We need these living alternatives of masculine expression that reflects the truth of maleness to surface. We are testosterone and estrogen, flesh and blood, protectors and providers, sinew and soul. Examples like Kid Cudi – the one he represents and the ones he advocates for – show black men can be strong, but not invulnerable.
To fight against oppression from dominant culture via its racism, classism, and sexism (not the least of which includes stereotypical perceptions of sexual prowess and genital girth, rooted in white fascination with black male bodies), we must cultivate resistance strategies to arm against internalizing its dehumanizing messages.
However, we cannot be as armed against our loved ones. We must remain open emotionally, rejecting patriarchy’s insistence that men in fatherly roles cannot tend to the emotional lives of their children. Without that rejection, we leave them with father-sized holes in their self-esteem, whose contours form the barrier against any prompt of love and belonging, any recognition of their inherent goodness, and any expression of emotion and love with other men.
For true freedom from oppression, black men are not to pursue material wealth and social status, but self-recovery, healing childhood wounds and, as bell hooks reflects in We Real Cool: Black Men and Masculinity, marking the path for generations of men to come that emotional well-being is more valuable than your first gold chain or endless cars and alcohol bottles. Emotional health will last you your entire life: it won’t depreciate the moment it leaves the lot, and doesn’t decompose or isn’t confined to one festive night.
Certainly, visible wealth is highly important to artists coming from impoverished backgrounds. However, we as human beings are more dynamic and multifaceted than the wealth we can or cannot accumulate.

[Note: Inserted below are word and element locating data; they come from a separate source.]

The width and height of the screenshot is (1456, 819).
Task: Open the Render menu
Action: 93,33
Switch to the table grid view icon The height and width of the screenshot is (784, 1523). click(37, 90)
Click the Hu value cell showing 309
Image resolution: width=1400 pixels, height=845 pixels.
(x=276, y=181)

To ignore that truth is to reinscribe the same stereotypes these artists’ power and influence can subvert. As Cudi suggests to these artists, offer another vision of who we are, one of our whole selves, not the wealth-worshipping and success-slaving selves we become in a country obsessed with market values.
We cannot pick and choose what sections of our lives to develop with the expectation of finding fulfillment. When we compartmentalize in this way, we create the dehumanizing images we see and pass on our generational curses of isolation and abandonment for future generations to suffer. Our own prosperity, individually and communally, depends upon our healing.
Doing the work of self-recovery exemplifies other ways to be male, and saves other black men from patriarchy’s prison. We recognize our inherent dignity and worth and can affirm the dignity and worth of the women and children around us. Seeing ourselves and other men with dreams, aspirations, and emotions rooted in the authenticity of the human experience, our true selves emerge and allow the success, the relationships, and the lives meant for us to surface.
Sometimes it’s not The Man of anti-black racism, but The Man of patriarchy we have shaped ourselves to be that keeps us from getting ahead. We have to save ourselves for the freedom and health we seek. As evidenced by its embrace of the patriarchal, material, capitalist, and sexist values mainstream rap supports, dominant culture and its people surely will not.